■ What the task asks
Go through the records and report each line in which the word "width" occurs.

------------------------------------------------------------

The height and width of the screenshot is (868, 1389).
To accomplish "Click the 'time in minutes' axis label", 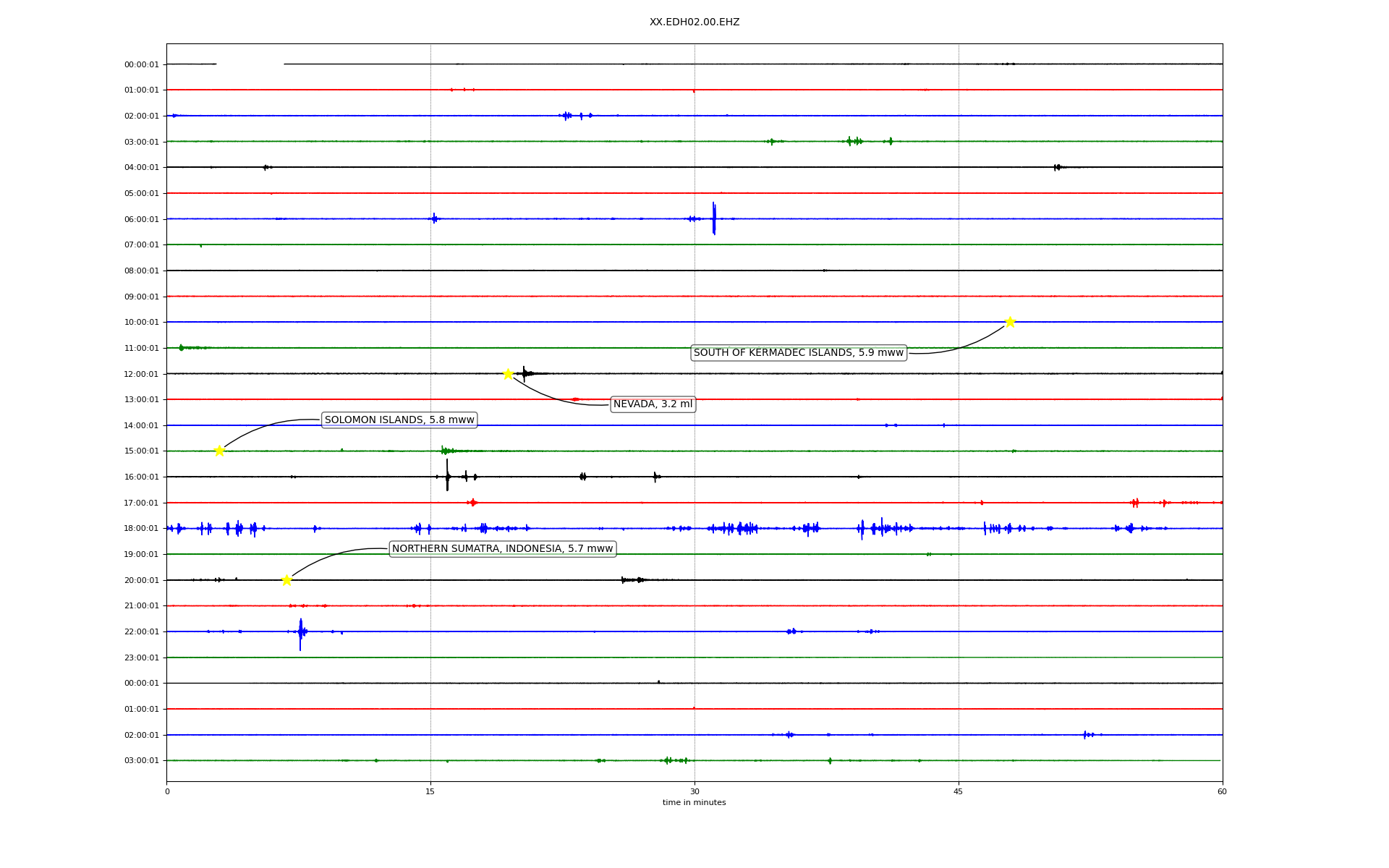I will [x=694, y=803].
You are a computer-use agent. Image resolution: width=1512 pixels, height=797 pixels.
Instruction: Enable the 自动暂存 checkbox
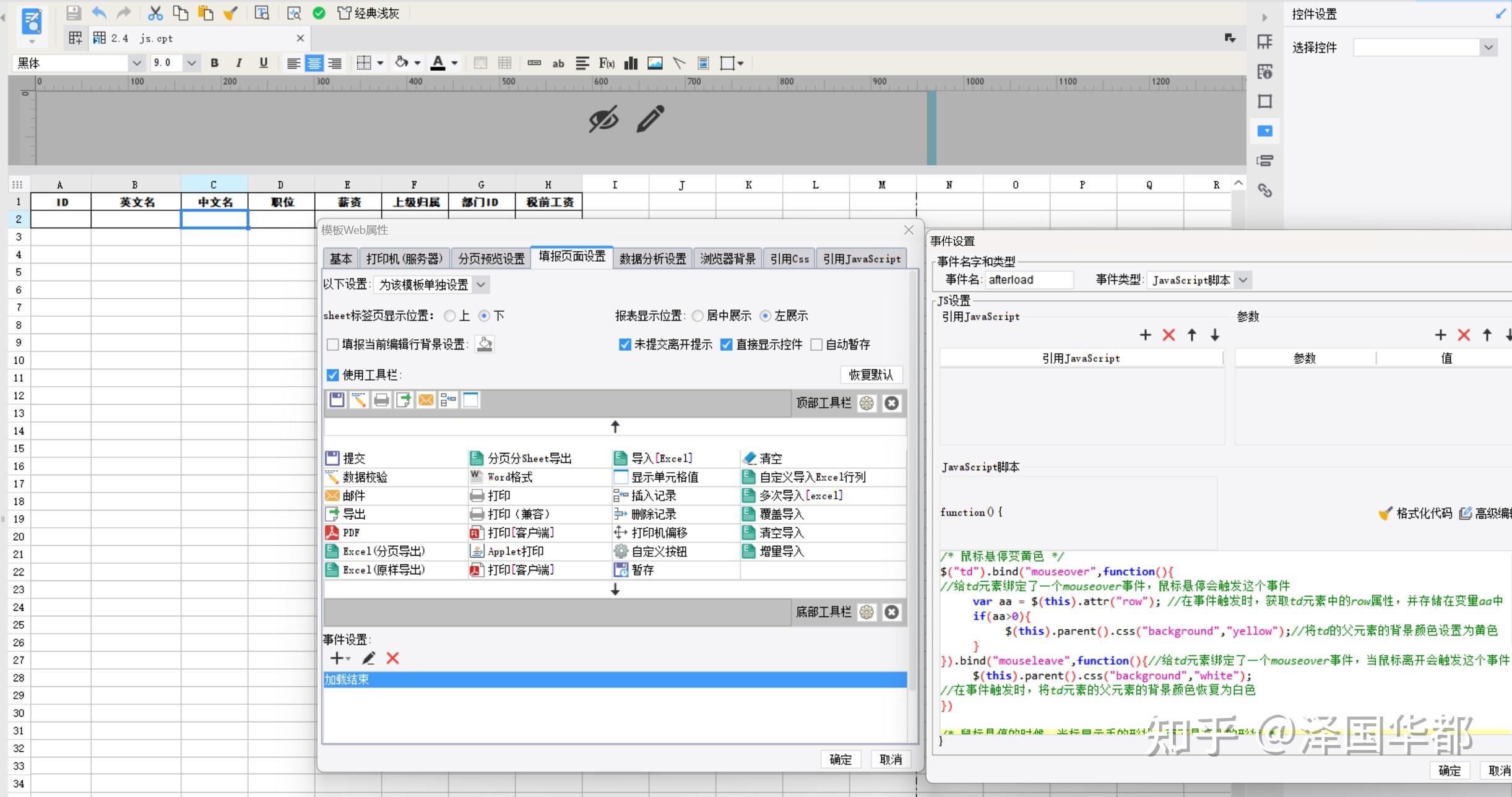point(817,345)
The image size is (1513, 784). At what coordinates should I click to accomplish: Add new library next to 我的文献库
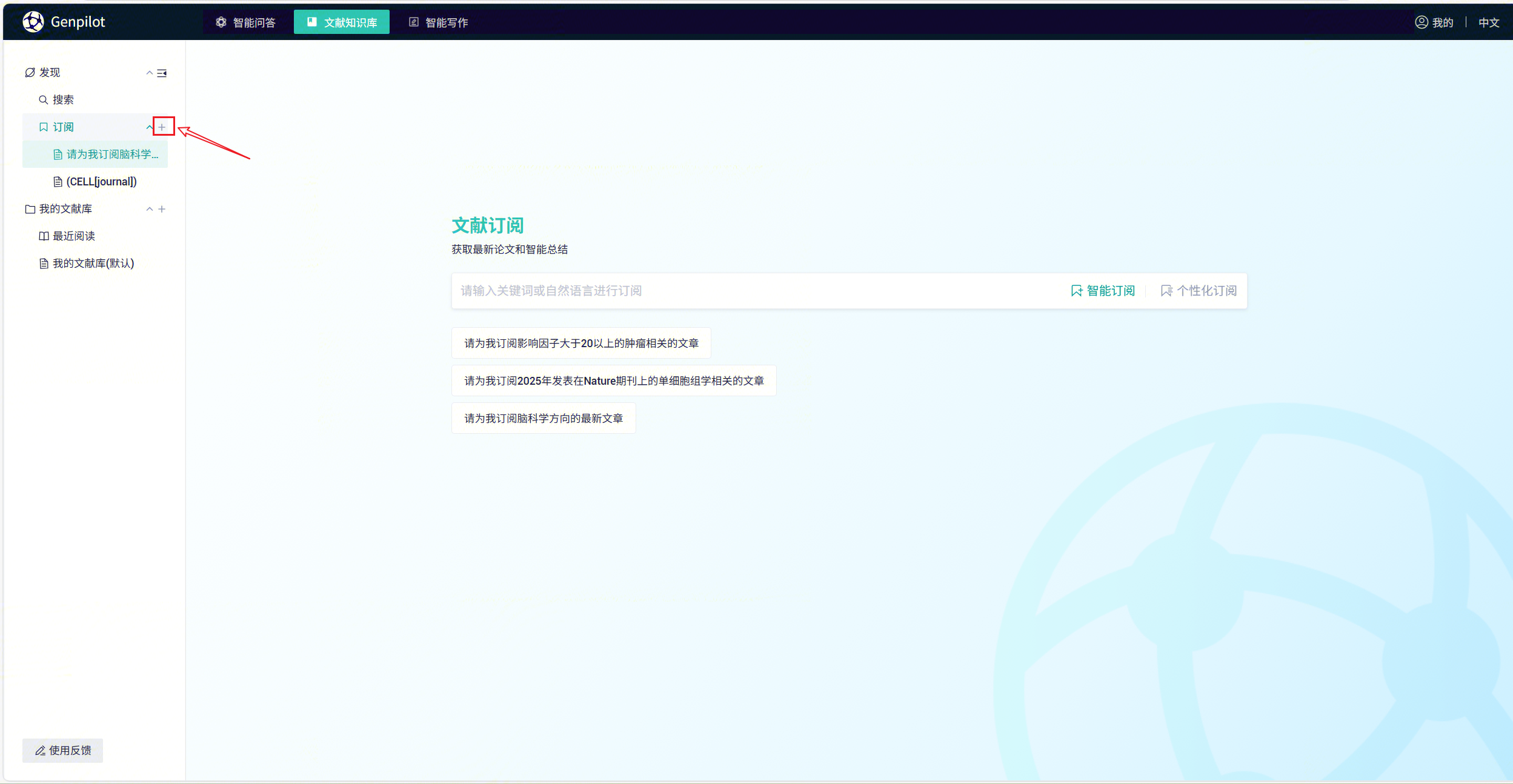click(162, 208)
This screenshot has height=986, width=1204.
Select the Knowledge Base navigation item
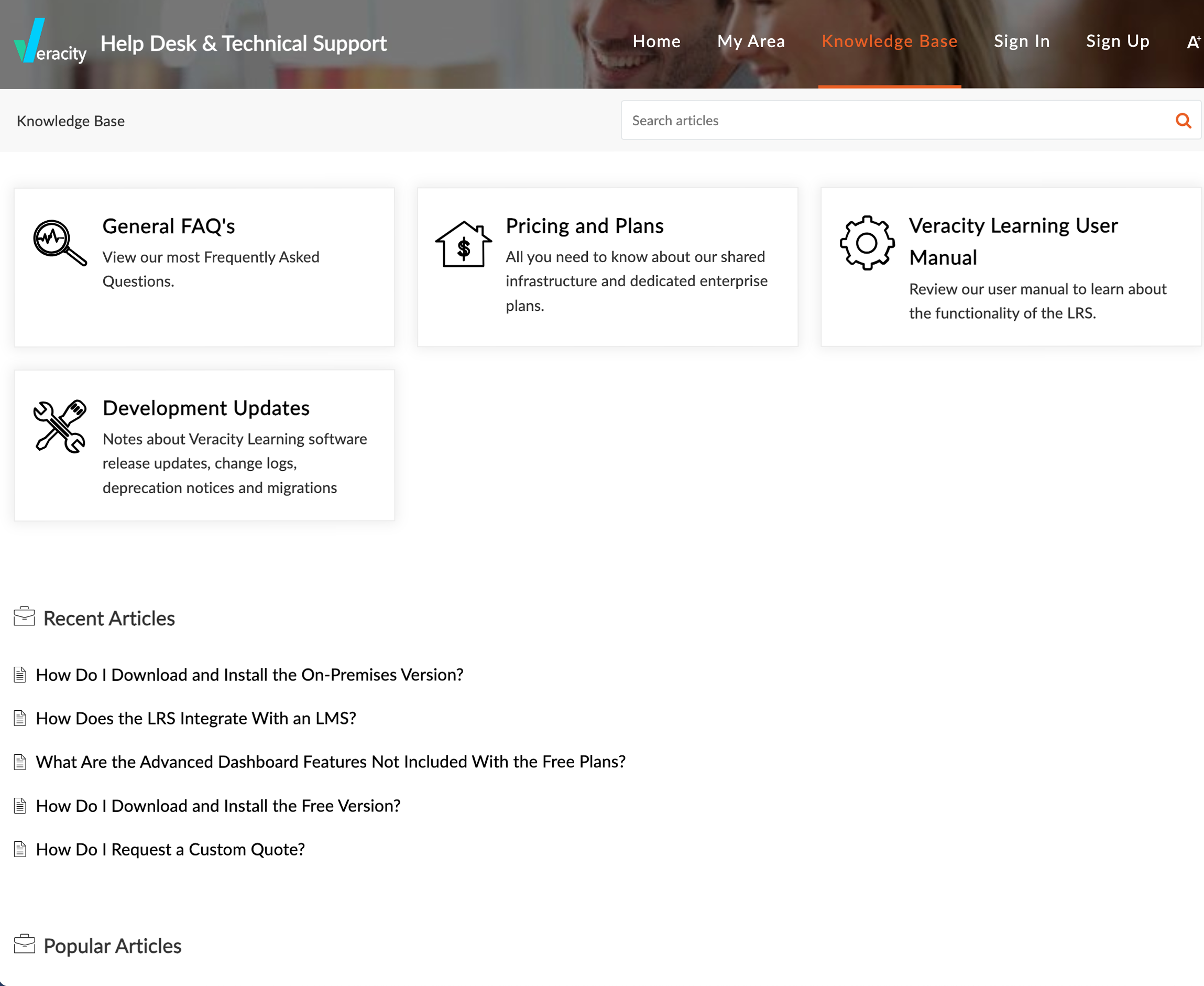coord(889,41)
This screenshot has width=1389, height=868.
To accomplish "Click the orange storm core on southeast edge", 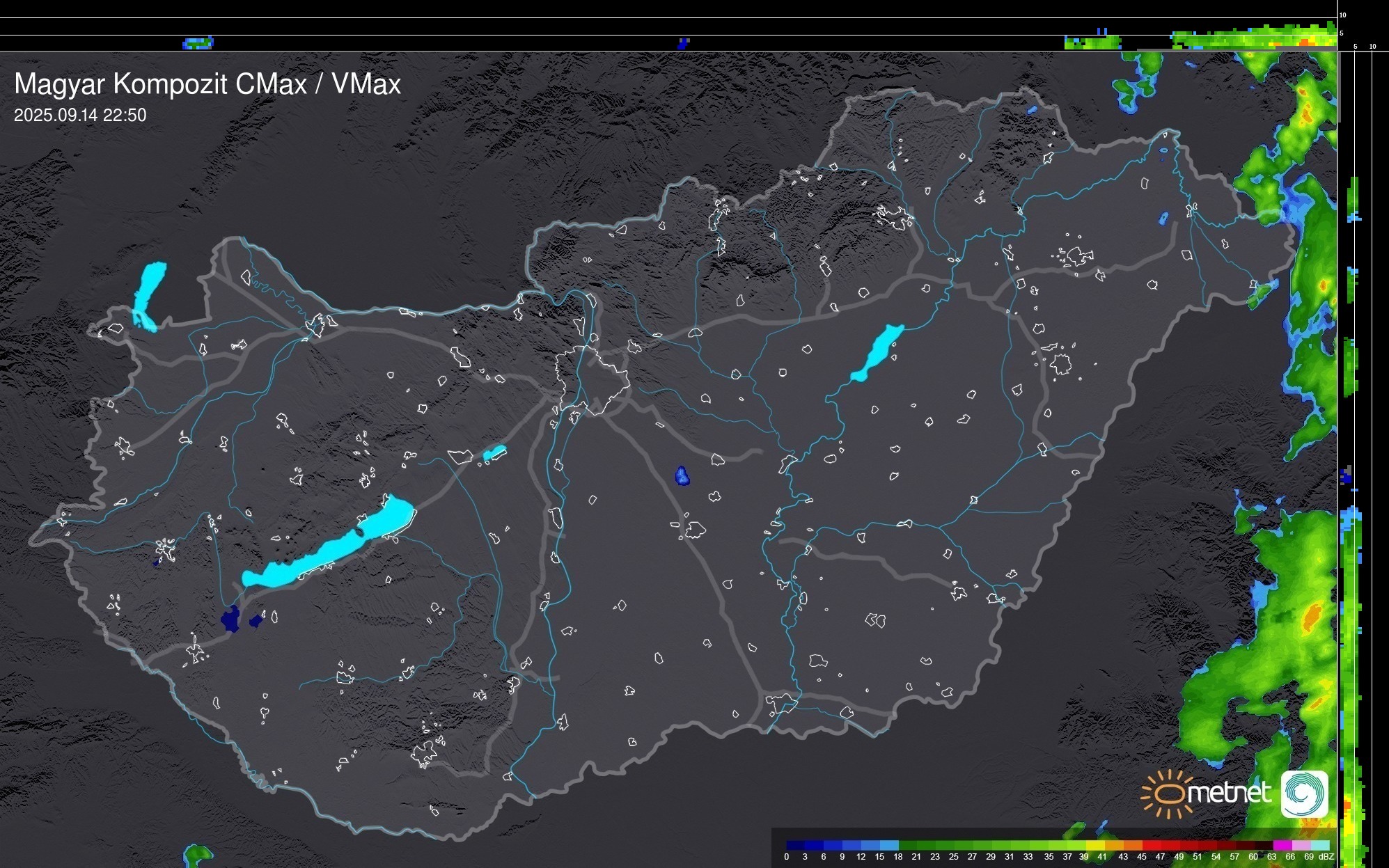I will [x=1312, y=617].
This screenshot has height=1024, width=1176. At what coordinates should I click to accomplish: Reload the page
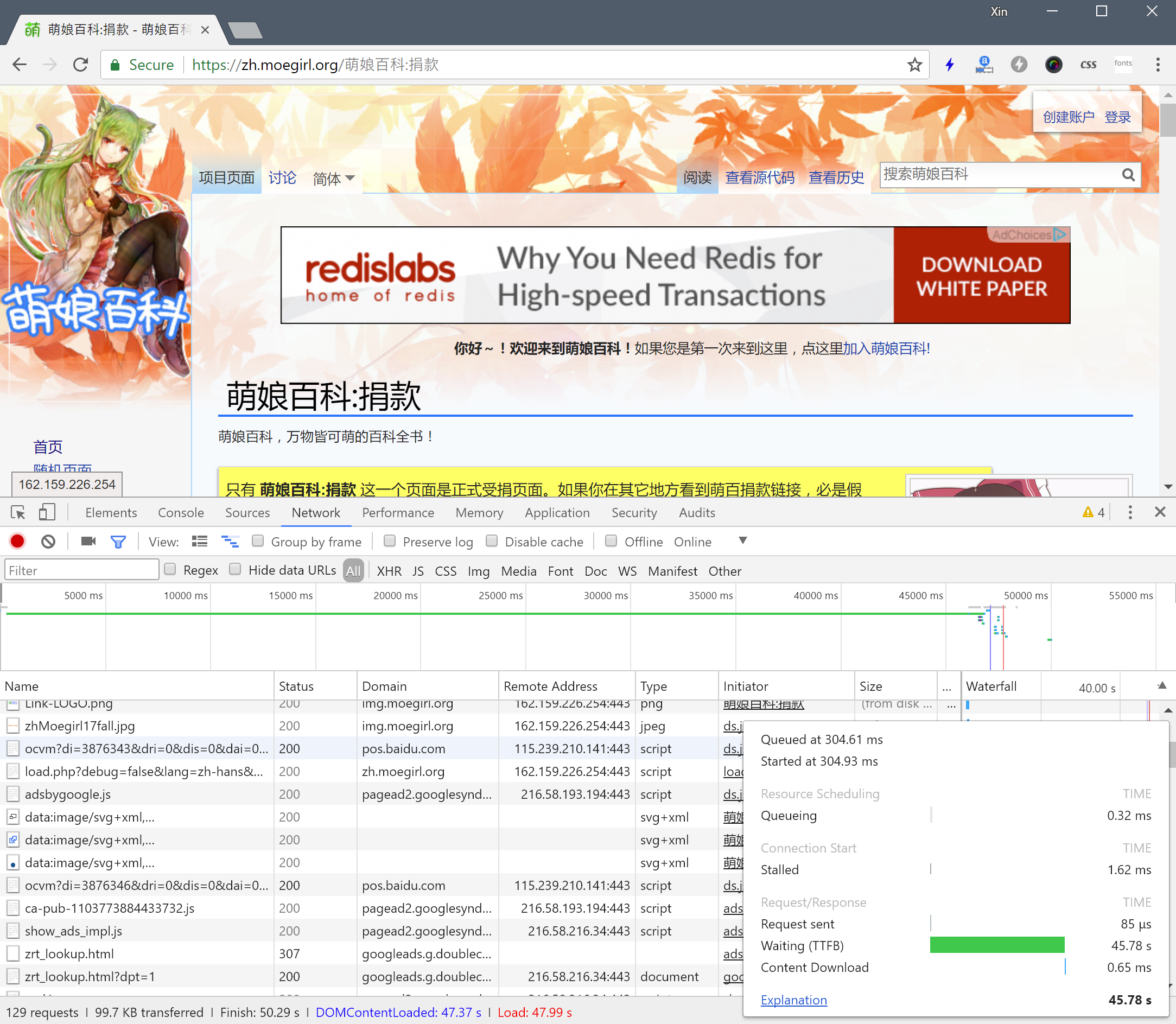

------------------------------------------------------------

■ Solved problem
The height and width of the screenshot is (868, 1389).
You are a computer-use agent. Image resolution: width=1512 pixels, height=797 pixels.
This screenshot has height=986, width=1204.
This screenshot has width=1389, height=868.
This screenshot has height=1024, width=1176. At what coordinates should I click to accomplish: Reload the page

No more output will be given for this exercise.